Feedback Linearization, Part 3
Feedback Linearization Theorem
We talked about feedback linearization theorem last time. As a recap:
Feedback Linearization Theorem: Nonlinear system $\Sigma: \dot{x} = f(x) + g(x)u$ is feedback linearizable if:
- $[g(x), ad_fg(x), \ldots, ad_f^{n-1}g(x)]$ has rank $n$ $\forall x$.
- $\Delta = \text{span}\{g(x), ad_fg(x), \ldots, ad_f^{n-2}g(x)\}$ is involutive.
The first condition guarantees controllability, while the second condition guarantees that we can always find an output $y = h(x)$ that has relative degree equal to the system degree, according to Forbenius theorem. Actually, this is also just observability.
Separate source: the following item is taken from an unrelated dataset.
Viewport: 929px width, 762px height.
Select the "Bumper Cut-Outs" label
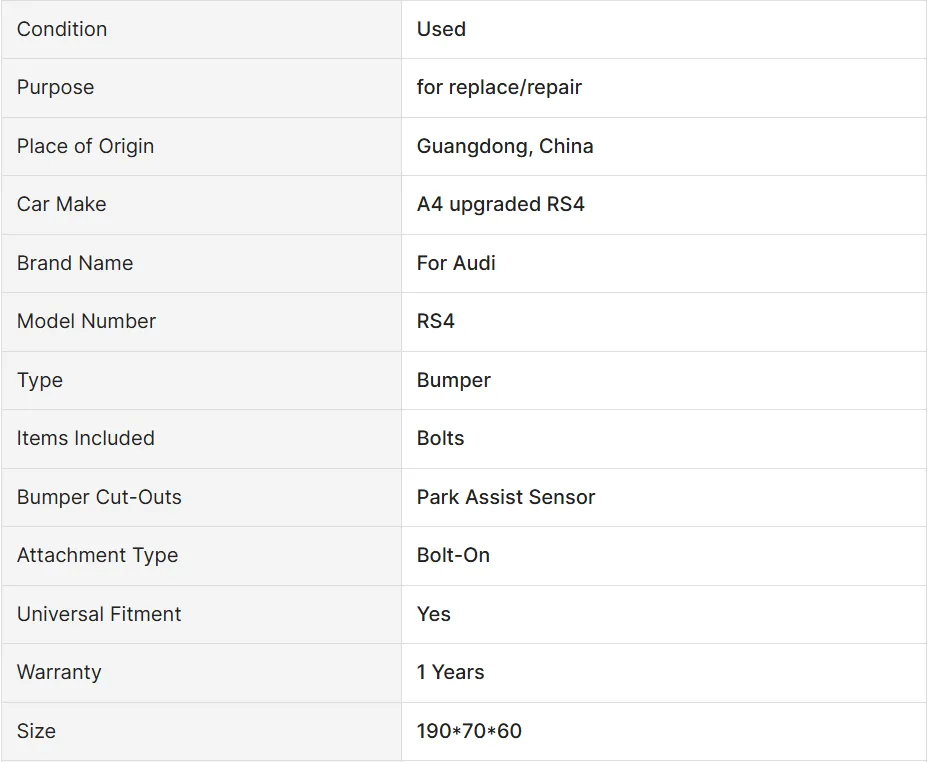tap(99, 497)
We now look at some examples.
Consider the system
$$ \dot{x} = \begin{pmatrix} a \sin x_2 \\ -x_1^2 \end{pmatrix} + \begin{pmatrix}0 \\ 1 \end{pmatrix}u $$
We would like to ask 2 questions:
- Is the system feedback linearizable?
- If so, how shall we find the output $y = h(x)$?
To answer the first question, we first validate if the first condition is met from feedback linerization theorem.
$$
g(x) = \begin{pmatrix}0 \\ 1 \end{pmatrix}
$$
$$ad_fg = [f, g] = \begin{pmatrix} -a \cos x_2 \\ 0 \end{pmatrix}$$
Therefore,
$$
[g(x), ad_fg(x)] = \begin{pmatrix}0 & -a \cos x_2 \\ 1 & 0 \end{pmatrix}
$$
This new matrix is always rank 2, for all $x$, except when $\cos x_2 = 0$.
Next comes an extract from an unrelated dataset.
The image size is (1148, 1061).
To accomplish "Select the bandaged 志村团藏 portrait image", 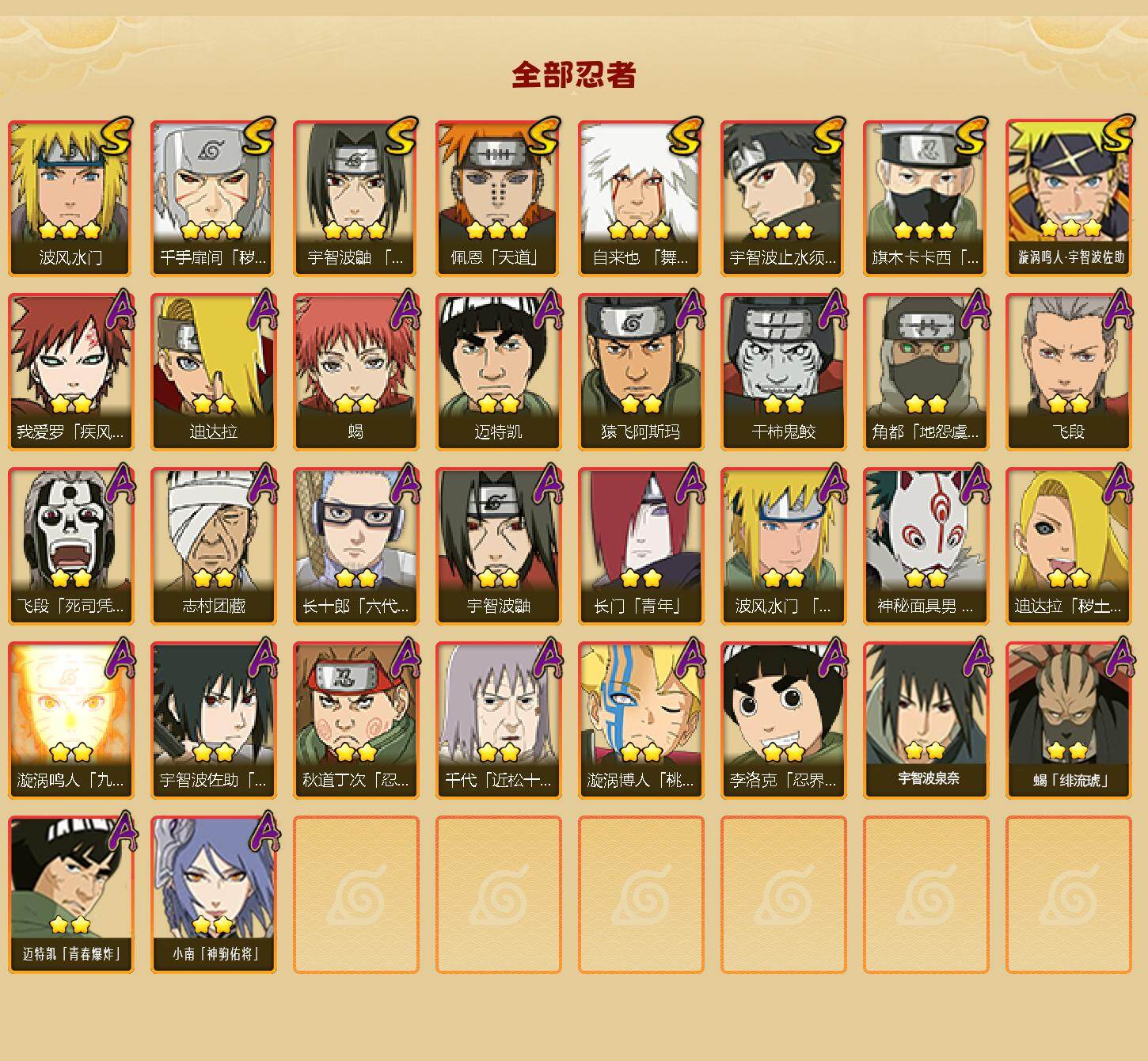I will (x=213, y=530).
The distribution $\Delta = \text{span}\{g(x) \}$ has only one element, so it’s trivially involutive. Therefore we conclude the system is feedback linearizable.
Now, how shall we find the output $y$? We would like to find an output $y = h(x)$ such that it has relative degree of $2$, i.e.:
$$\begin{cases}
\begin{align}
\frac{\partial h}{\partial x} g(x) &= 0 \\
\frac{\partial L_f h}{\partial x} g(x) &\neq 0
\end{align}
\end{cases}
$$
The first PDE will give us
$$ \frac{\partial h}{\partial x_2} = 0 $$
meaning $h(x)$ shall be independent of $x_2$. We sub this fact into the second PDE:
$$ \frac{\partial L_f h}{\partial x} g(x) = \frac{\partial L_fh}{\partial x_2} = \frac{\partial h}{\partial x_1}a \cos x_2 \neq 0$$
Therefore, we can pick a few candidate $h(x)$, for example: $x_1$, $x_1^5$, and so forth. If we pick $h(x) = x_1$, then we can linearize the system as
$$ \ddot{y} = v$$
where the state and control transform is given by
$$ \begin{cases}
\begin{align}
y &= x_1 \\
\dot{y} &= a\sin x_2 \\
u &= (x_1^2 + v) \frac{1}{a\cos x_2}
\end{align}
\end{cases}
$$
The audience is encouraged to verify the linearization by substituting the transforms back into the original system.
As a result, we are able to design a linear control between $y$ and $v$ by LQR or pole placement, and we utilize the state and control transform to convert the system back into the original nonlinear system.